“Mucha gente pequeña, en lugares pequeños, haciendo cosas pequeñas, puede cambiar el mundo”.
Eduardo Galeano
Hay algo que cambió la vida del ser humanos. La luz. Ya sabemos que la luz es imprescindible para muchas cosas, quizás la más obvia es poder ver. Pero fue el descubrimiento de la luz eléctrica y su expansión a las ciudades y el alumbrado público lo que hizo que las ciudades cobraran una nueva vida, ya no era necesario refugiarse en el domicilio al caer el sol, ya podíamos ver los peligros de la noche y, la oscuridad, empezó a dar menos miedo.
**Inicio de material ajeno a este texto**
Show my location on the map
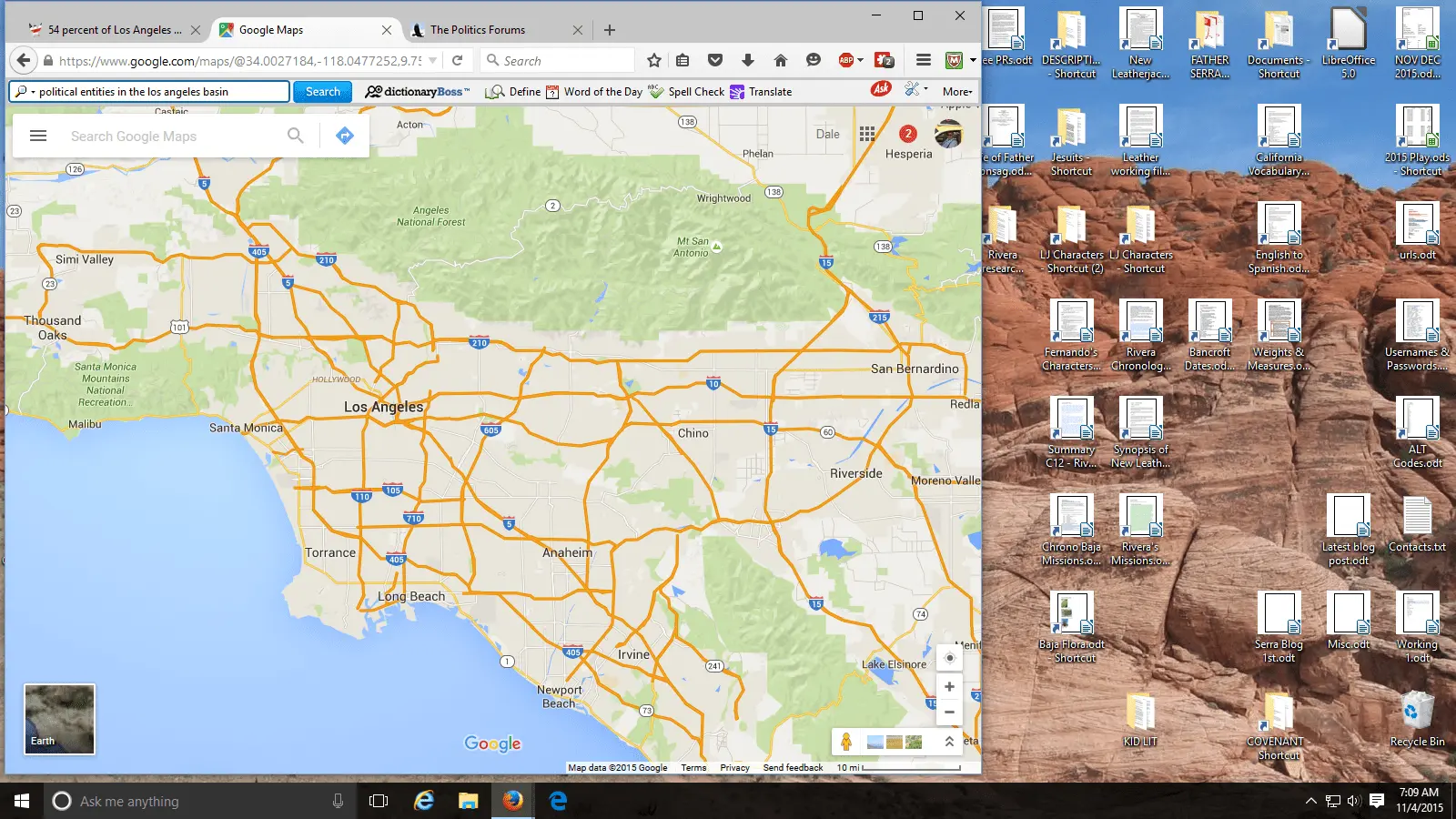 click(949, 658)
Un cambio al que, por supuesto, no fue ajeno Madrid lo que le ha convertido en una de esas urbes “que nunca duerme” y que tiene vida a cualquier hora. Pero dijimos que la luz nos permite ver…
Y en una ciudad hay muchas formas de “ver” y de “arrojar luz”. Y es en este uso metafórico de las palabras donde el voluntariado ha dado otra nueva vida y otro cambio sustancial a las ciudades, transformándolas a mejor, a darles humanidad desde todos los ámbitos, incluido el escolar con programas apoyados por el ayuntamiento de Madrid como este GenerArte que busca el convertir a los centros escolares en agentes del cambio mediante acciones concretas a través del arte para la concienciación y para dotar a la comunidad educativa de las herramientas educativas para ejercer estas acciones voluntarias en el entorno inmediato.
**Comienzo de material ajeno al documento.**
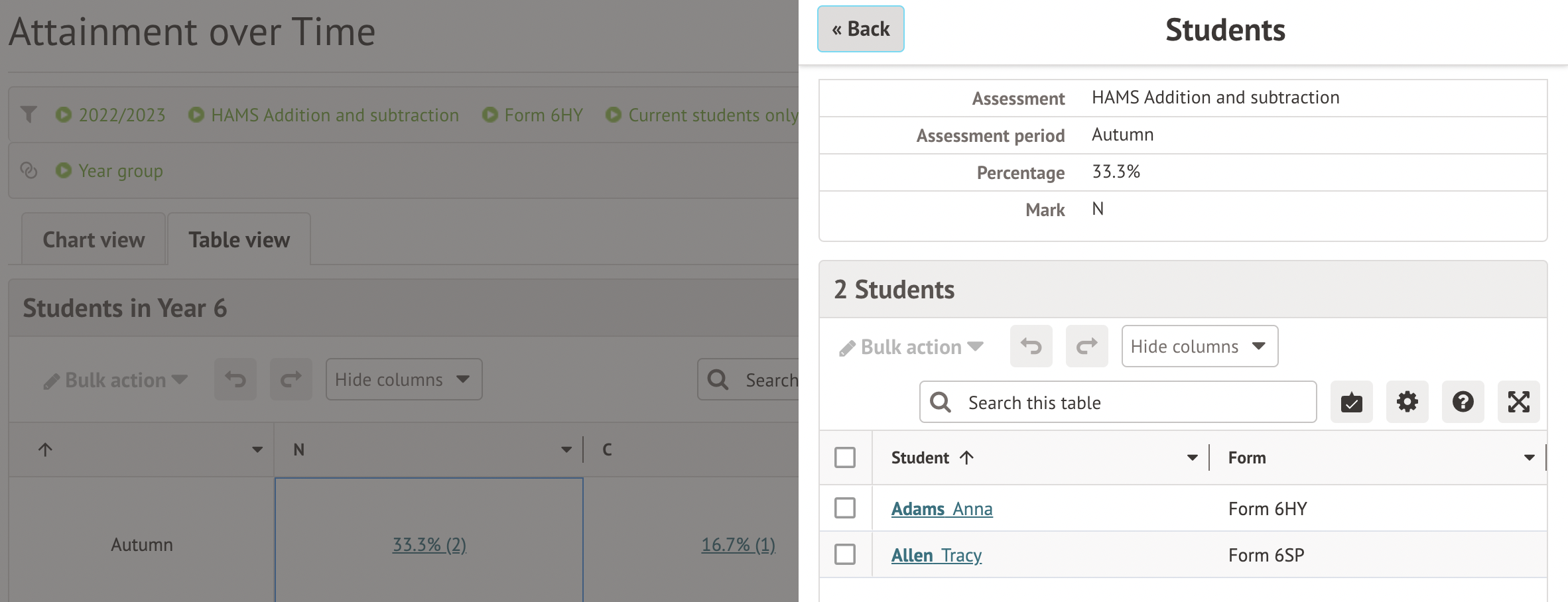The image size is (1568, 602).
Task: Click the filter funnel icon
Action: tap(29, 115)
Por eso escogimos un elemento real como la luz y decidimos dotarlo de todo su potencial metafórico a través del lightpainting o pintura de luz, una técnica fotográfica (que por supuesto, necesita luz para que se vea la imagen) consistente en hacer fotos a velocidades cortas.
Así, mientras la foto se hace, movemos las luces y podemos crear obras poéticas y hermosas o, como es el caso de este ejercicio que hemos hecho en los centros adscritos al programa, hemos visibilizado conceptos ligados a campos donde es posible la acción del voluntariado. Bien mediante dibujos esquemáticos o escribiendo palabras concretas, hemos visibilizado cosas que, a priori, no se ven.
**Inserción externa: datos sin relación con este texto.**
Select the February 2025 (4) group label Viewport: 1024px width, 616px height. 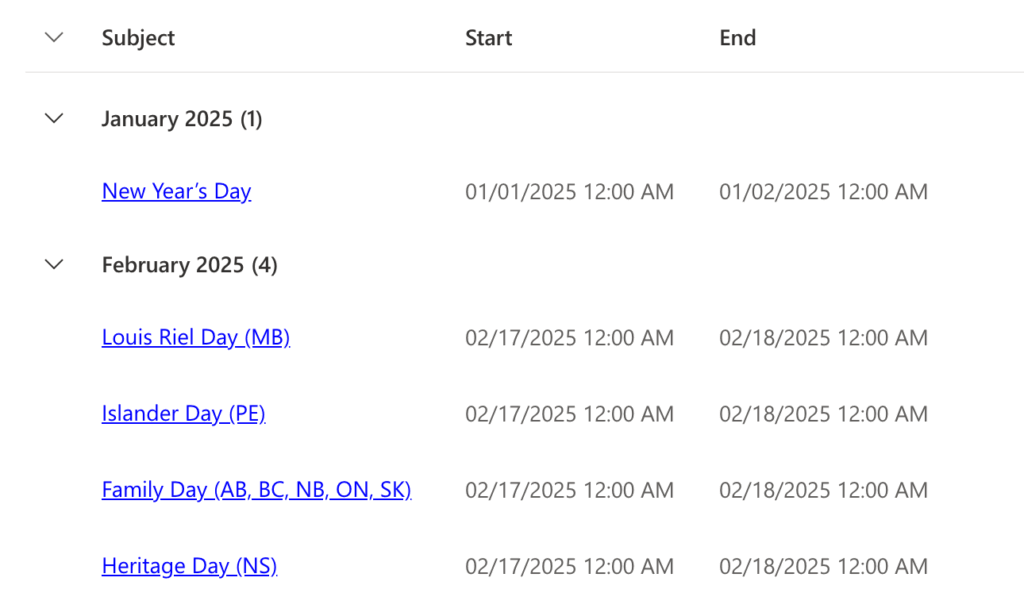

Porque la magia de esta técnica es que el dibujo o la palabra no se ven hasta que ves el resultado final, lo que nos ha servido para reflexionar sobre aquellos ámbitos en los que el voluntariado es necesario y que podemos ver si ponemos el foco en ellos. Porque si caminamos siempre con las orejeras puestas, no podremos cambiar nunca lo que no vemos y, juntos, podemos hacer de Madrid una ciudad aún mejor.
El programa es posible gracias a la colaboración del Ayuntamiento de Madrid a través de su Dirección General de Participación Ciudadana.